1. Natureza Jurídica e Obrigatoriedade
A convenção de condomínio é regulada pelo Código Civil (arts. 1.333 a 1.336) e pela Lei n.º 4.591/1964. Sua elaboração é obrigatória — a minuta da convenção integra o memorial de incorporação arquivado no Cartório de Registro de Imóveis, conforme descrito em nosso artigo Regularização do Empreendimento Imobiliário.
Após a entrega das unidades, a convenção pode ser alterada por deliberação de condôminos que representem dois terços das frações ideais. A convenção torna-se obrigatória para todos os condôminos e sucessores desde o momento de seu registro no Cartório de Registro de Imóveis.
2. Conteúdo Obrigatório
O Código Civil e a Lei de Incorporações estabelecem o conteúdo mínimo da convenção: discriminação e individualização das unidades; determinação da fração ideal de cada unidade; fim a que se destinam as unidades e partes comuns; forma de administração; competência das assembleias e quorum para deliberações; quotas de contribuição dos condôminos; e sanções pelo descumprimento das normas.

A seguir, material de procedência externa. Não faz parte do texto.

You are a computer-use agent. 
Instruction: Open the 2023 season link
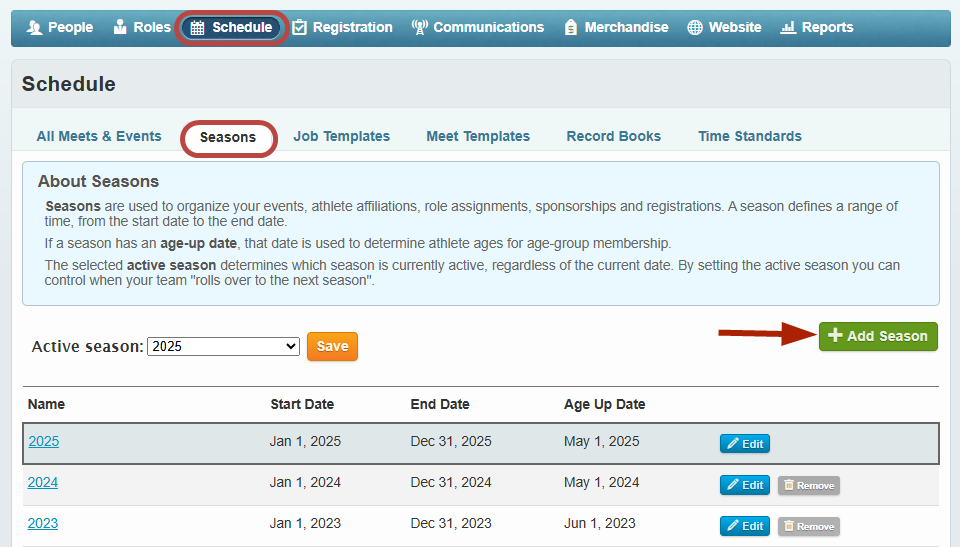43,523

3. Pontos Críticos sob a Ótica da Incorporadora
Destinação das unidades: a convenção deve definir claramente se o empreendimento é residencial, comercial ou misto — e quais atividades são permitidas ou vedadas nas unidades.
Uso das áreas comuns: regras claras sobre o uso de áreas de lazer, salões de festas e demais áreas comuns evitam conflitos recorrentes entre condôminos.

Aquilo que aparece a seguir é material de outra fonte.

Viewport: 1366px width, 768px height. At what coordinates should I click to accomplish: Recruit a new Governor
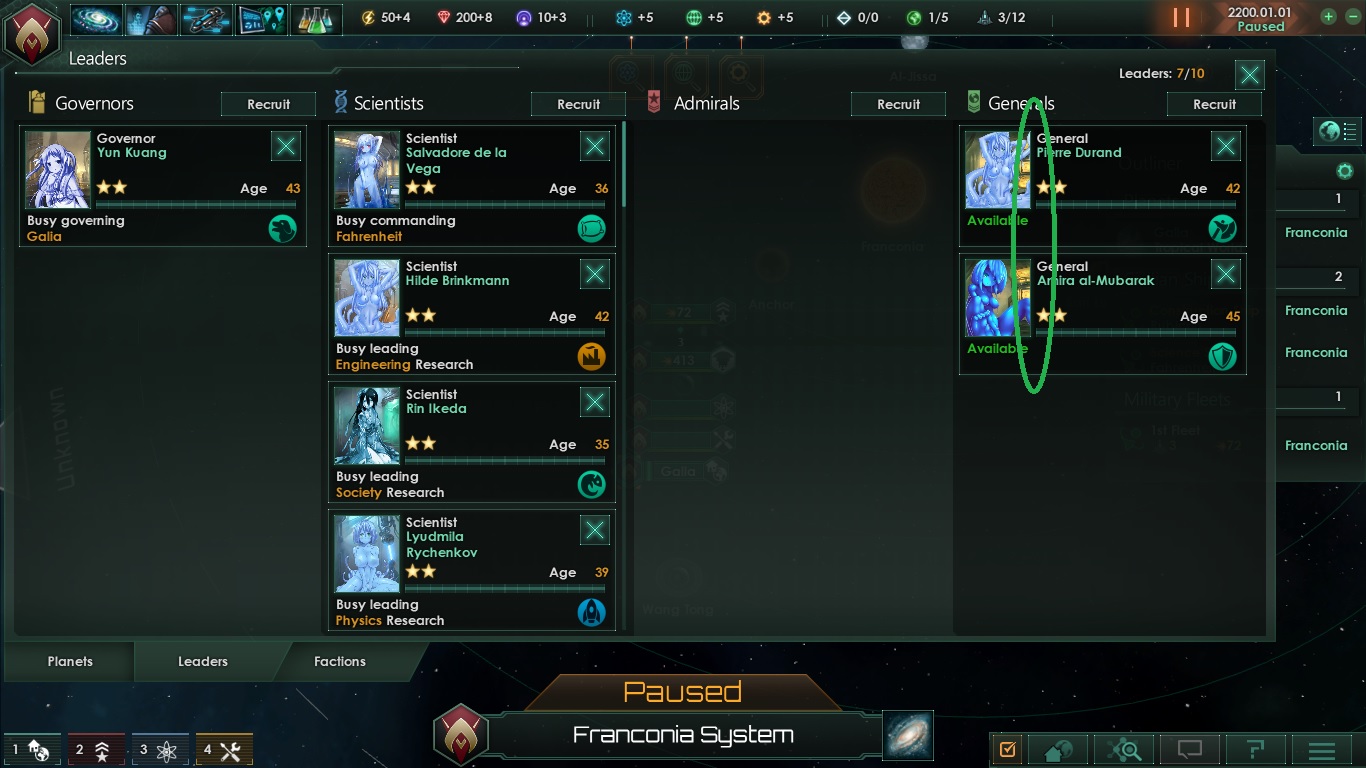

Obras nas unidades: limitações às obras nas unidades privativas protegem a integridade do empreendimento. A convenção deve prever procedimento de aprovação para obras e responsabilidade do condômino pelos danos causados.
Animais de estimação: tema cada vez mais relevante e conflituoso. A convenção deve disciplinar o assunto com clareza — peso máximo permitido, circulação nas áreas comuns, responsabilidade do proprietário.
Aluguel por temporada: com a popularização de plataformas como Airbnb, a locação por curtos períodos tornou-se fonte de conflito em muitos condomínios. A convenção deve disciplinar ou vedar expressamente essa modalidade.
Inadimplência condominial: a convenção deve prever com precisão as consequências da inadimplência — juros, multa, atualização monetária e prazo para cobrança judicial.
4. A Transição entre Incorporadora e Condomínio
A convenção deve disciplinar com precisão a transição da gestão do empreendimento: prazo e condições para a primeira assembleia; prestação de contas da incorporadora ao condomínio; e entrega formal de toda a documentação do empreendimento — projetos aprovados, manuais de equipamentos, contratos de manutenção, apólices de seguro. Uma transição bem conduzida protege a incorporadora de responsabilidades que surgem após a entrega.
5. O Regimento Interno
Complementar à convenção, o regimento interno disciplina o cotidiano do condomínio com maior detalhamento e flexibilidade — pode ser alterado por maioria simples em assembleia. Para a incorporadora, é recomendável elaborar o regimento interno juntamente com a convenção, entregando ao condomínio um conjunto normativo completo desde o início.
6. Convenção e Valorização do Empreendimento
Uma convenção bem elaborada é fator de valorização do empreendimento. Compradores e investidores cada vez mais analisam as normas condominiais antes de adquirir uma unidade. A incorporadora que entrega um empreendimento com convenção sólida e transição de gestão bem documentada transmite ao mercado uma mensagem inequívoca de qualidade e responsabilidade.
Conclusão
A convenção de condomínio é o último ato jurídico de responsabilidade direta da incorporadora no ciclo do empreendimento — e merece a mesma atenção dispensada ao registro da incorporação e ao contrato de promessa de compra e venda. Incorporadoras que investem em uma convenção completa encerram seu ciclo de responsabilidades com mais segurança, menos litígios e maior credibilidade perante o mercado.